A woman identifying herself as Aria Saito, 27, an office worker from Tokyo’s Koto ward, was arrested and charged in the killing.
Vollweiler was an avid sport bike rider, said Paul “Tank” Ticas, 31, president of the Yokota chapter of the Green Knights military motorcycle club.
“Something that brings a lot of folks together is motorcycle riding,” he said. “If any kind of tragedy happens in the military community the Green Knights are there.”
Vollweiler wasn’t in the Green Knights but went on group rides with its members to places such as Okutama, a mountainous area just west of Yokota.
Air Force Sgt. Travis Bell, 29, of Aurora, Wis., said he was so impressed with Vollweiler’s red, white and blue 1994 Honda RVF400 that he bought the same machine.
“I copied his bike,” he said.
Vollweiler also had a diminutive 125cc Honda Grom, but his pride and joy was a KTM 1290, Bell said.
“He couldn’t get it legal in Japan, so he would only ride it at the track,” he said.

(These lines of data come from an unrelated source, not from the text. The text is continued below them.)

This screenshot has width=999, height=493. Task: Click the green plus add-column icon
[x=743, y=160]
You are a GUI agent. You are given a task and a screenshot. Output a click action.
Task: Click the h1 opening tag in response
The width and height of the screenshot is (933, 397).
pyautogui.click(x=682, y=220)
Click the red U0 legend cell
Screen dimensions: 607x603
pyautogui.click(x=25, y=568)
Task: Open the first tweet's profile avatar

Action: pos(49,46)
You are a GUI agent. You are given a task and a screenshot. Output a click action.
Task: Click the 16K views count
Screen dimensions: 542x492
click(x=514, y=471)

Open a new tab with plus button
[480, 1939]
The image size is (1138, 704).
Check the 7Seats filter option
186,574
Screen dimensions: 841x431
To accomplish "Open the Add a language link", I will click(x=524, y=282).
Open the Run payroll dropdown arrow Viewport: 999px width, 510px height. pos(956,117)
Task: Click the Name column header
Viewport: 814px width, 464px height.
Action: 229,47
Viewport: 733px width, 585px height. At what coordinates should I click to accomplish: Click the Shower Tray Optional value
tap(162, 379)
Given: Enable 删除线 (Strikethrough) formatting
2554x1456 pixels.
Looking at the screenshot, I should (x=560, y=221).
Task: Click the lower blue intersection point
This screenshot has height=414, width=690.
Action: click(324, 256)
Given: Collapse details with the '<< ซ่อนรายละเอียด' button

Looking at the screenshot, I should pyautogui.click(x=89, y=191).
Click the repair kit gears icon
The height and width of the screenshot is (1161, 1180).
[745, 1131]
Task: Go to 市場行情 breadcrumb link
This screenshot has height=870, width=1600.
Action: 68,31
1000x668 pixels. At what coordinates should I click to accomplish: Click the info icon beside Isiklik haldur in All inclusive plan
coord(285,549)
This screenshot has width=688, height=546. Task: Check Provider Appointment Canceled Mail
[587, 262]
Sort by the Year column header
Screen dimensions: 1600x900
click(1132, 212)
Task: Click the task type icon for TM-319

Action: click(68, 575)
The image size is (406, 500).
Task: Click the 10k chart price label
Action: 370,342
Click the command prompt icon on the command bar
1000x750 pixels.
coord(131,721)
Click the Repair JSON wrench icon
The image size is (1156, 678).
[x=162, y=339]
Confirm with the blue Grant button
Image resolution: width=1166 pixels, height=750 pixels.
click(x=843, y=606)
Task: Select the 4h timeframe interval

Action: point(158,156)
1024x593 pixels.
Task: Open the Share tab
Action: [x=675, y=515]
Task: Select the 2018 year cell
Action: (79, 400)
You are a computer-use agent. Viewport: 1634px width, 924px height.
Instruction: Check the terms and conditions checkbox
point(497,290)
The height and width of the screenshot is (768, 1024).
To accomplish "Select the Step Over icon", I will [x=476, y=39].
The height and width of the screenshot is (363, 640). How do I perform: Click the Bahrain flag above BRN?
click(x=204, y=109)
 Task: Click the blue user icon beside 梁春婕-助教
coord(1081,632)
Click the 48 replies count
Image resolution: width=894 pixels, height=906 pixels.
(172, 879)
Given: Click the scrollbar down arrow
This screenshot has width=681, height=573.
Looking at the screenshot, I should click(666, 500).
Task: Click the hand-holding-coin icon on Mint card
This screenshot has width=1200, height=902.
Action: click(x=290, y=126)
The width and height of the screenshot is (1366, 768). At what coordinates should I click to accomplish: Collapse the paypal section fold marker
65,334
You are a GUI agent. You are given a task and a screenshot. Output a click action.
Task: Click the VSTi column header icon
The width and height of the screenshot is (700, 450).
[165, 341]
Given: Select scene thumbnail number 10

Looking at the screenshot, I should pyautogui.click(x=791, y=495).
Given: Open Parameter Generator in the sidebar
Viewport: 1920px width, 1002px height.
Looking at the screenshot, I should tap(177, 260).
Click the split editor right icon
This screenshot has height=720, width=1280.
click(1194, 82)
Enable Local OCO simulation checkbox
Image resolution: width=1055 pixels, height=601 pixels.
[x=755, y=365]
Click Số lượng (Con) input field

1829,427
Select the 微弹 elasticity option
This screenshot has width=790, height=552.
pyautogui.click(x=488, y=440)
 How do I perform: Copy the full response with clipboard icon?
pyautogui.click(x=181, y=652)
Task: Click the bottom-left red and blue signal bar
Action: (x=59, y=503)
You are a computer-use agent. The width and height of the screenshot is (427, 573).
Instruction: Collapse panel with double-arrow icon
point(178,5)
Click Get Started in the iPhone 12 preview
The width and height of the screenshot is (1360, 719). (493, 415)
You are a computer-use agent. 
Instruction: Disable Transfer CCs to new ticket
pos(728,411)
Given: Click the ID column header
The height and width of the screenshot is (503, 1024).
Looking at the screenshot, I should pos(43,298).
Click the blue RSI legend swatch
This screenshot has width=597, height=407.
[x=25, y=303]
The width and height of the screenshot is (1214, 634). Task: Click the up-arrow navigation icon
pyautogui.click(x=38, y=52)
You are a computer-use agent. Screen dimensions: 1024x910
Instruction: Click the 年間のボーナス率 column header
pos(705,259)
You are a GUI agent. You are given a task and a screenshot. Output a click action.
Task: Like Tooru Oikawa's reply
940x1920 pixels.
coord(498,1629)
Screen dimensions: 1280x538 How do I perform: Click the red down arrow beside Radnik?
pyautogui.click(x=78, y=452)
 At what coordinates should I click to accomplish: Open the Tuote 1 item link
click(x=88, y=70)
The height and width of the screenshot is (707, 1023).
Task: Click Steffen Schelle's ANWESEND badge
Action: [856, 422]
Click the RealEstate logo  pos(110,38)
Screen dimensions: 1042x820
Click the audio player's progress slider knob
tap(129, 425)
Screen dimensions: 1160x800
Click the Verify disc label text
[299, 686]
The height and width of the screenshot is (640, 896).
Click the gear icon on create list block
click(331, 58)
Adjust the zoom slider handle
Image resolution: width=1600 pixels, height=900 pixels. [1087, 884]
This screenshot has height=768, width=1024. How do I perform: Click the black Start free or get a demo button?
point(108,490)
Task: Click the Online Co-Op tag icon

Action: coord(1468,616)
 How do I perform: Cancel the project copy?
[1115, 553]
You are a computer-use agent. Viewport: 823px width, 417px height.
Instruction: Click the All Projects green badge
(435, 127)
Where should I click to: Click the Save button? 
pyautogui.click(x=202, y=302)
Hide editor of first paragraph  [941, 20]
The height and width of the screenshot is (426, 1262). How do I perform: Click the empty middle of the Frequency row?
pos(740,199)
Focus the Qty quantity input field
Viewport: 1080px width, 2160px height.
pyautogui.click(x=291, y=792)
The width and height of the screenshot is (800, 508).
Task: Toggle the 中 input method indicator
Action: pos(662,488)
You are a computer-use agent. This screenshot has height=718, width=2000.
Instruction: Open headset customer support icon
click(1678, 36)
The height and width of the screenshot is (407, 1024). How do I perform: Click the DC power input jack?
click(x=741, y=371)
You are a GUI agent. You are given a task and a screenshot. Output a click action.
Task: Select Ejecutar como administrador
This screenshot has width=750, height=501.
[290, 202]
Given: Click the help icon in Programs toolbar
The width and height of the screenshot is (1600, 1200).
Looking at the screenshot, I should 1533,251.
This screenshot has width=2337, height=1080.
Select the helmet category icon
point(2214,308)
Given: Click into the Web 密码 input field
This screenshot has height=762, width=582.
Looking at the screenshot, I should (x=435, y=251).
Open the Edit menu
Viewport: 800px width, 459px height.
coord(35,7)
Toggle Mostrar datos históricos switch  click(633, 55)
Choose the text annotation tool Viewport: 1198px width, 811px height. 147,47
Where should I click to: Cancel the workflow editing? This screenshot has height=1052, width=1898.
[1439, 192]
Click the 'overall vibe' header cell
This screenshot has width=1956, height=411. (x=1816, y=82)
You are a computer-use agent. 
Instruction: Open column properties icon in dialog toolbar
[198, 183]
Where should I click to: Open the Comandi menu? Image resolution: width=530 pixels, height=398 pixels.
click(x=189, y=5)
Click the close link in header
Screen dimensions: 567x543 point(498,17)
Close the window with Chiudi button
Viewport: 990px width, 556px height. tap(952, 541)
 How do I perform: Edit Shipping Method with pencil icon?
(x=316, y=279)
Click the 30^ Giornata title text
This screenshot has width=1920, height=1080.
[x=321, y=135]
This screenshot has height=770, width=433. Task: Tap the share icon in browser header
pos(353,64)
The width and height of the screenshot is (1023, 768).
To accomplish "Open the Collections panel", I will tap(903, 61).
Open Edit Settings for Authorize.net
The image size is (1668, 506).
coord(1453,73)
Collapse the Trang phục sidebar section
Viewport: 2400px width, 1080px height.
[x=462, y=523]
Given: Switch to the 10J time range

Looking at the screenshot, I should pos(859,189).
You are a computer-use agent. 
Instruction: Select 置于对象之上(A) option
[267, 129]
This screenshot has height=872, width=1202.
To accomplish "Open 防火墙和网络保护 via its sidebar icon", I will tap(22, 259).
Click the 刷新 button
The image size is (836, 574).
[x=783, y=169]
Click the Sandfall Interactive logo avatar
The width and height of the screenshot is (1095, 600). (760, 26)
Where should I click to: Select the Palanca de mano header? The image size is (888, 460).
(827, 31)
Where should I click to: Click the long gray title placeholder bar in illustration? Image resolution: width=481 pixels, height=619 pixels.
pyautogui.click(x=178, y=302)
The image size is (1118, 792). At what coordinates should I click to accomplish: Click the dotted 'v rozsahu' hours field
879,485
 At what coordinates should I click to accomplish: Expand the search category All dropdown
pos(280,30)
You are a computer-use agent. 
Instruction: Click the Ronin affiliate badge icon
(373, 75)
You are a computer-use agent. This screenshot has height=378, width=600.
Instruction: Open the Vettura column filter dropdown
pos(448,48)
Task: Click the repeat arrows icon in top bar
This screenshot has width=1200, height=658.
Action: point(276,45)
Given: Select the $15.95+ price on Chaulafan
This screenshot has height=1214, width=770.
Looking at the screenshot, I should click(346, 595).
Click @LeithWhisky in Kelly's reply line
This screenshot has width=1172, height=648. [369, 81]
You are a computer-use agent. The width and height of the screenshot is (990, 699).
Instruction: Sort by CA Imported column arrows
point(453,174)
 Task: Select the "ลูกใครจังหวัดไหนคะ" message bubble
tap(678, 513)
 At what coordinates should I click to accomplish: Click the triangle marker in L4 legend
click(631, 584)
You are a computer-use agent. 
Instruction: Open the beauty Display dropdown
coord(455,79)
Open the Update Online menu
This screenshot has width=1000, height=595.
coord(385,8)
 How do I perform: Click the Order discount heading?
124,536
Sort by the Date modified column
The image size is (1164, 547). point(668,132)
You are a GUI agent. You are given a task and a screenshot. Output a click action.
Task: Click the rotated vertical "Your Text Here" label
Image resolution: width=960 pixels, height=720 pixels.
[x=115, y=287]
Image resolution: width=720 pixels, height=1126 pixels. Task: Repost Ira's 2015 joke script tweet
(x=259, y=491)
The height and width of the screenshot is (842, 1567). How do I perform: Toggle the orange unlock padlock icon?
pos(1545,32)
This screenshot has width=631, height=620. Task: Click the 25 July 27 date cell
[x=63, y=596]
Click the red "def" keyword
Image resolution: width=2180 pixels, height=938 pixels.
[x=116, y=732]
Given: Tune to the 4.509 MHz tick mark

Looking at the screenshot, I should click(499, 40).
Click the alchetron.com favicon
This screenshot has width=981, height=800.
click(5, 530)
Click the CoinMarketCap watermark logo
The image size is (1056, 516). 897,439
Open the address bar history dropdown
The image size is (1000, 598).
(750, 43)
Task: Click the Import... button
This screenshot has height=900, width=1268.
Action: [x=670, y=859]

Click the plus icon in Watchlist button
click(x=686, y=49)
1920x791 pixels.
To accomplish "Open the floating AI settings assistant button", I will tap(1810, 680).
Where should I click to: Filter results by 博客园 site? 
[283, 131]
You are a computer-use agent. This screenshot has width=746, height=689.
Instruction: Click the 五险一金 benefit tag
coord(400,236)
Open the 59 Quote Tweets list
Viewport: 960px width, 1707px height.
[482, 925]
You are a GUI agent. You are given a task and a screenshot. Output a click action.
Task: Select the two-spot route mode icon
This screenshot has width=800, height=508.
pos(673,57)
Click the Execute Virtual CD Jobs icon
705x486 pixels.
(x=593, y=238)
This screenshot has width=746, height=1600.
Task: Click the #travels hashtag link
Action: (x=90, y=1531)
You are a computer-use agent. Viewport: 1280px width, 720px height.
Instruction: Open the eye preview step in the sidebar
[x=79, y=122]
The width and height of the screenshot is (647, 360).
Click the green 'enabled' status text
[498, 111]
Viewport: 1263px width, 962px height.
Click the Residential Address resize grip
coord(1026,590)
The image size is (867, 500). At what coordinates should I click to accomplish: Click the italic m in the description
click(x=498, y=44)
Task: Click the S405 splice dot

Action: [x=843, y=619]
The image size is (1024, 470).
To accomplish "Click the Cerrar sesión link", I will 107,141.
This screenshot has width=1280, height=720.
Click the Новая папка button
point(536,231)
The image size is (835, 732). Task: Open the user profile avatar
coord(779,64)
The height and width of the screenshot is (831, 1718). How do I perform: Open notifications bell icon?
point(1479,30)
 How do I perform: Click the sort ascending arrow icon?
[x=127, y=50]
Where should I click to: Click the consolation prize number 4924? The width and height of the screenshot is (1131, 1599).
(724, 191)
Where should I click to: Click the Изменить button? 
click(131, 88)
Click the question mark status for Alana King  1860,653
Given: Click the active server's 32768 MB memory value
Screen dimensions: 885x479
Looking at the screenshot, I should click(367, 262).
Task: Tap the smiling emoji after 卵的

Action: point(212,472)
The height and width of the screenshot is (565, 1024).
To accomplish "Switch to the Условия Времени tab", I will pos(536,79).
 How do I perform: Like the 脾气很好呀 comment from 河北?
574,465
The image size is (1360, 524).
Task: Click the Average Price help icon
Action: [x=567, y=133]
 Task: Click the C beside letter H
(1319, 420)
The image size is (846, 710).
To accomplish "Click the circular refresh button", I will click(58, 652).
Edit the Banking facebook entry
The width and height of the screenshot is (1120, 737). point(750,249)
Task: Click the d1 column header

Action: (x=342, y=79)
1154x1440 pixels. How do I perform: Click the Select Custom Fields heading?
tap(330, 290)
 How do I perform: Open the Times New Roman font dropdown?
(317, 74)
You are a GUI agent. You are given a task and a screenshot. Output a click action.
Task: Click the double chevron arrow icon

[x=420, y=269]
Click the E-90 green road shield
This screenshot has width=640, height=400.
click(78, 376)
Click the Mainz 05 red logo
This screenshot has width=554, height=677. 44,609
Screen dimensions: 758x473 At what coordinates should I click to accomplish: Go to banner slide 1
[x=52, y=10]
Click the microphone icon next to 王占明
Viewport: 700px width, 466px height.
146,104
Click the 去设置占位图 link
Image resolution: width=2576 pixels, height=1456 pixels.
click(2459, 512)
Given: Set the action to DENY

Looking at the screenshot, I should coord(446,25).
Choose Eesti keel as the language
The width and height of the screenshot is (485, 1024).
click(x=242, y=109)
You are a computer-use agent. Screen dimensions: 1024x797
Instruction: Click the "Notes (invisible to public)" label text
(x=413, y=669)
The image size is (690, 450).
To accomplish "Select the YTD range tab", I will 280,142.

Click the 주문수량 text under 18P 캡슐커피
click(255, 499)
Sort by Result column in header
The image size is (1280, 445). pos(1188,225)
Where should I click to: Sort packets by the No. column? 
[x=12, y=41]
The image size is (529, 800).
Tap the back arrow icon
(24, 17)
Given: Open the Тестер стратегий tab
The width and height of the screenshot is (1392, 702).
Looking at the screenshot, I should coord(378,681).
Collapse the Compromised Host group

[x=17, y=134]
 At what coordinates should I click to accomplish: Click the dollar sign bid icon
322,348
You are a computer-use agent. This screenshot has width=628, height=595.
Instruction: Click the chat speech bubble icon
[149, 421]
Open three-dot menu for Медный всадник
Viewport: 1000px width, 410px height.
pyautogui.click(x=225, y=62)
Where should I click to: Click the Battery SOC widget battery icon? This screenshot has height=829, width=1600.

Yokosuka-based Ducati rider Carlos Mendes recalled riding with Vollweiler at the Sodegaura Forest Raceway in Chiba prefecture. Vollweiler was eager to get back on the track but bad weather and a recent military exercise put his plans on hold, Mendes said.
The tribute riders carried an American flag that members of Yokota’s 374th Airlift Wing recently carried to the summit of Mount Suribachi on Iwo Jima, Ticas said.
The riders took a photograph in the mountains where Vollweiler loved to ride, Ticas said. The flag and other mementos from Yokota will be sent to his family in the United States.
The security forces airman had a passion for his job as a military working dog handler, according to an obituary published in the Pocono Record newspaper. It said Vollweiler’s funeral was held Sunday in Brodheadsville, Pa., and that, in lieu of flowers, donations could be made to the United States War Dogs Association, 1313 Mt. Holly Road, Burlington, NJ 08016.